RECORDS SHOWN: Begin

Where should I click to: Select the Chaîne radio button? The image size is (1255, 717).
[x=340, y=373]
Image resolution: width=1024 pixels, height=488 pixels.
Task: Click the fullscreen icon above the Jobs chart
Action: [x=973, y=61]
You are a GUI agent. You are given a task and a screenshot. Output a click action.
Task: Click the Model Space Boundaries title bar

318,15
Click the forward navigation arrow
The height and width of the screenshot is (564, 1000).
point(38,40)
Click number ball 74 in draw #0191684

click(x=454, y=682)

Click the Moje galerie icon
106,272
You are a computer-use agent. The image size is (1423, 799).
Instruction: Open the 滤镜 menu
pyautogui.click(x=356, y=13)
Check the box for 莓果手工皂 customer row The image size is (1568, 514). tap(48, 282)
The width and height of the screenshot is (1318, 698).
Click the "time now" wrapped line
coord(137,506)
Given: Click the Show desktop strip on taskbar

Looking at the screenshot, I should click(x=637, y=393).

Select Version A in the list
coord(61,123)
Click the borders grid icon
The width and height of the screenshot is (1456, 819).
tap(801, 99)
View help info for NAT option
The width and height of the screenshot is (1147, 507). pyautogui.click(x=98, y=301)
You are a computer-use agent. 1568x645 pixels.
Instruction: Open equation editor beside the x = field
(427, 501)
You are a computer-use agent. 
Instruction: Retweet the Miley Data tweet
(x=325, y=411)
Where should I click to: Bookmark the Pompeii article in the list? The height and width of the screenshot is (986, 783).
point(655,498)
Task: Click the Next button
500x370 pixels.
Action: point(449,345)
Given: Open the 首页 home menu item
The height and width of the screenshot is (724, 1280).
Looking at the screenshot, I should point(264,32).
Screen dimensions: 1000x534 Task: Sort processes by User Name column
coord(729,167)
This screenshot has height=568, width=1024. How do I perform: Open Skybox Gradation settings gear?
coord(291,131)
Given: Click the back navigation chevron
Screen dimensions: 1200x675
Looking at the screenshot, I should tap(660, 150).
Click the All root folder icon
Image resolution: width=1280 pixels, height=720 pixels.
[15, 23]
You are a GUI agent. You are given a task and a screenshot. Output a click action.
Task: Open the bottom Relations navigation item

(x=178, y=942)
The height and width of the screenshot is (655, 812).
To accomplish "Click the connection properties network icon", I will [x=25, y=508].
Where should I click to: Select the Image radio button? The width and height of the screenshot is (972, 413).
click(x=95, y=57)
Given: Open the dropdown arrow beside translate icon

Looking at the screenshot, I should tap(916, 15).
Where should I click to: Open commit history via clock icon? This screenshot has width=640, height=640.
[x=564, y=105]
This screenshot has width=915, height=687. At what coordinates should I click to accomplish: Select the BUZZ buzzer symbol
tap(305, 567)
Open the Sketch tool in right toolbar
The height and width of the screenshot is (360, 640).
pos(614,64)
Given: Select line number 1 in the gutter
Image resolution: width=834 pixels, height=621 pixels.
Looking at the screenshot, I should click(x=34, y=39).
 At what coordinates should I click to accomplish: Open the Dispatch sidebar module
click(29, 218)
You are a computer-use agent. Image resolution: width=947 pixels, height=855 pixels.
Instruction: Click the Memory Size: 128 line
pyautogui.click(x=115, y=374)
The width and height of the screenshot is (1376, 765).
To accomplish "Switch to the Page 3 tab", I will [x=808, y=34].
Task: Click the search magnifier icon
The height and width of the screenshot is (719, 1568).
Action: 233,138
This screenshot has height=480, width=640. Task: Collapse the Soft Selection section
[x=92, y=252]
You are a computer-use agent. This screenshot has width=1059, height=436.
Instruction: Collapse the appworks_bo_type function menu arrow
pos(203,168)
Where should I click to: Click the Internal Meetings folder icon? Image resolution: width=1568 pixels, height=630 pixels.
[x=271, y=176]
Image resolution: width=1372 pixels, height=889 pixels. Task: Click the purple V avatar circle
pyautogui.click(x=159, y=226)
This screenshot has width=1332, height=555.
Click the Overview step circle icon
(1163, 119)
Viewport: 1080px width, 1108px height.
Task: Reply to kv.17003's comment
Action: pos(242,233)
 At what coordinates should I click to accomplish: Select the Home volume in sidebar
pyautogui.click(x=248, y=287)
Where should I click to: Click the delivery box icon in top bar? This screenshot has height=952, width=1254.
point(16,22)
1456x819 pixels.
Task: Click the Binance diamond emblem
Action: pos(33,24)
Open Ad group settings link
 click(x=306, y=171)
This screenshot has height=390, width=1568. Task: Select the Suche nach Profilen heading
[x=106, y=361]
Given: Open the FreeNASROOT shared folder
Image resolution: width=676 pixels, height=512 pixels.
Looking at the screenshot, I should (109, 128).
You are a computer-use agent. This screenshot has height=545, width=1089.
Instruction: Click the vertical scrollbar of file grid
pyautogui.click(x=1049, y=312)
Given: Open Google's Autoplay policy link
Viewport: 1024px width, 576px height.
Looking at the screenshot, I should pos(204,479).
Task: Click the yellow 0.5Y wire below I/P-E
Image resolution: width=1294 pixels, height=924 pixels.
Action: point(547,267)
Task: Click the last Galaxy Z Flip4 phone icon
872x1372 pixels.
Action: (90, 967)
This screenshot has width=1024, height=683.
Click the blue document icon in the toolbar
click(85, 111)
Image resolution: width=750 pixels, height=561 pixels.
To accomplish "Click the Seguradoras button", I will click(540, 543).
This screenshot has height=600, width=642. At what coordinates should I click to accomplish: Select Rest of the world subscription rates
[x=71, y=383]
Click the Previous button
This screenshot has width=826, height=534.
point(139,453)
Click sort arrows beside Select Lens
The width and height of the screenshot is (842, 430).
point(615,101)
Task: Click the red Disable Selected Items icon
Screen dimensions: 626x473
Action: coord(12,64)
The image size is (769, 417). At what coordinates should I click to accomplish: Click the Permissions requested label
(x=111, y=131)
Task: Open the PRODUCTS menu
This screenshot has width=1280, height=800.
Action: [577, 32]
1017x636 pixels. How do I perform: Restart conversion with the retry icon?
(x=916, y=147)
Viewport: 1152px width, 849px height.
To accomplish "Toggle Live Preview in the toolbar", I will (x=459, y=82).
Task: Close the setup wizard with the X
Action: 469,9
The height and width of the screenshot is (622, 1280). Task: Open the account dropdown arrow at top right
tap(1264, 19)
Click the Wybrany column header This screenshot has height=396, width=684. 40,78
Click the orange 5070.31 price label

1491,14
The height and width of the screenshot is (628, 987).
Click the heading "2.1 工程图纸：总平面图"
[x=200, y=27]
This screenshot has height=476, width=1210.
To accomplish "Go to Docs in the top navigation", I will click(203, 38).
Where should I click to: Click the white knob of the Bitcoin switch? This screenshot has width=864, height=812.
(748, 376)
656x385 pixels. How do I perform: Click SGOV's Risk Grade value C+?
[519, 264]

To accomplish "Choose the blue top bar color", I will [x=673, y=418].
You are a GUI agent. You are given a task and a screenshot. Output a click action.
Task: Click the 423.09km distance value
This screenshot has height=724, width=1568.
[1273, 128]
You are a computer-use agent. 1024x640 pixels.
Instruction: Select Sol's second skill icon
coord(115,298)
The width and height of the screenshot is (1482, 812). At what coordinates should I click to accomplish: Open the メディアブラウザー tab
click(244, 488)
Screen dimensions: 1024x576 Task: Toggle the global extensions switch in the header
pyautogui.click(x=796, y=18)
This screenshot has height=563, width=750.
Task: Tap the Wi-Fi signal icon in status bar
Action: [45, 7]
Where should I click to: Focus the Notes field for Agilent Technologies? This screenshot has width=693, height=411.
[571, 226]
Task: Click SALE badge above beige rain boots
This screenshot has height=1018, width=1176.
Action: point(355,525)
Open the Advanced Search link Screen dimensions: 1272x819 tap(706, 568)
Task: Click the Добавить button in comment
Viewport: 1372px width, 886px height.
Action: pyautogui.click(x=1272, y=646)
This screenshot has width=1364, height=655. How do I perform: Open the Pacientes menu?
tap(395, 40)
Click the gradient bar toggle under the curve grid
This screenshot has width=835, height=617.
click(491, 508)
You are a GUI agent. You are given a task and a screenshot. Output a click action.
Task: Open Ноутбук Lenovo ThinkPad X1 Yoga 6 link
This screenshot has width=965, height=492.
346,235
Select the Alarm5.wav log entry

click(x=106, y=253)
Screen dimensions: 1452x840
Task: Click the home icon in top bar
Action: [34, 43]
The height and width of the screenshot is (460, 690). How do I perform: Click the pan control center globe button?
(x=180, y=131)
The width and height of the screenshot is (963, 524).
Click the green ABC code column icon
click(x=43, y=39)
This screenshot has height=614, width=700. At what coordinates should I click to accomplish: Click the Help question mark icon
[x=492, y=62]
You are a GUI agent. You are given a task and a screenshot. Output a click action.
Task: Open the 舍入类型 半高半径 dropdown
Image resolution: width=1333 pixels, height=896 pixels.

RECORDS SHOWN: End

In the data above, retype exactly and only the lines between the one holding "Select Version A in the list" and the one holding "Given: Click the back navigation chevron", inclusive.

Select Version A in the list
coord(61,123)
Click the borders grid icon
The width and height of the screenshot is (1456, 819).
tap(801, 99)
View help info for NAT option
The width and height of the screenshot is (1147, 507). pyautogui.click(x=98, y=301)
You are a computer-use agent. 1568x645 pixels.
Instruction: Open equation editor beside the x = field
(427, 501)
You are a computer-use agent. 
Instruction: Retweet the Miley Data tweet
(x=325, y=411)
Where should I click to: Bookmark the Pompeii article in the list? The height and width of the screenshot is (986, 783).
point(655,498)
Task: Click the Next button
500x370 pixels.
Action: point(449,345)
Given: Open the 首页 home menu item
The height and width of the screenshot is (724, 1280).
Looking at the screenshot, I should point(264,32).
Screen dimensions: 1000x534 Task: Sort processes by User Name column
coord(729,167)
This screenshot has height=568, width=1024. How do I perform: Open Skybox Gradation settings gear?
coord(291,131)
Given: Click the back navigation chevron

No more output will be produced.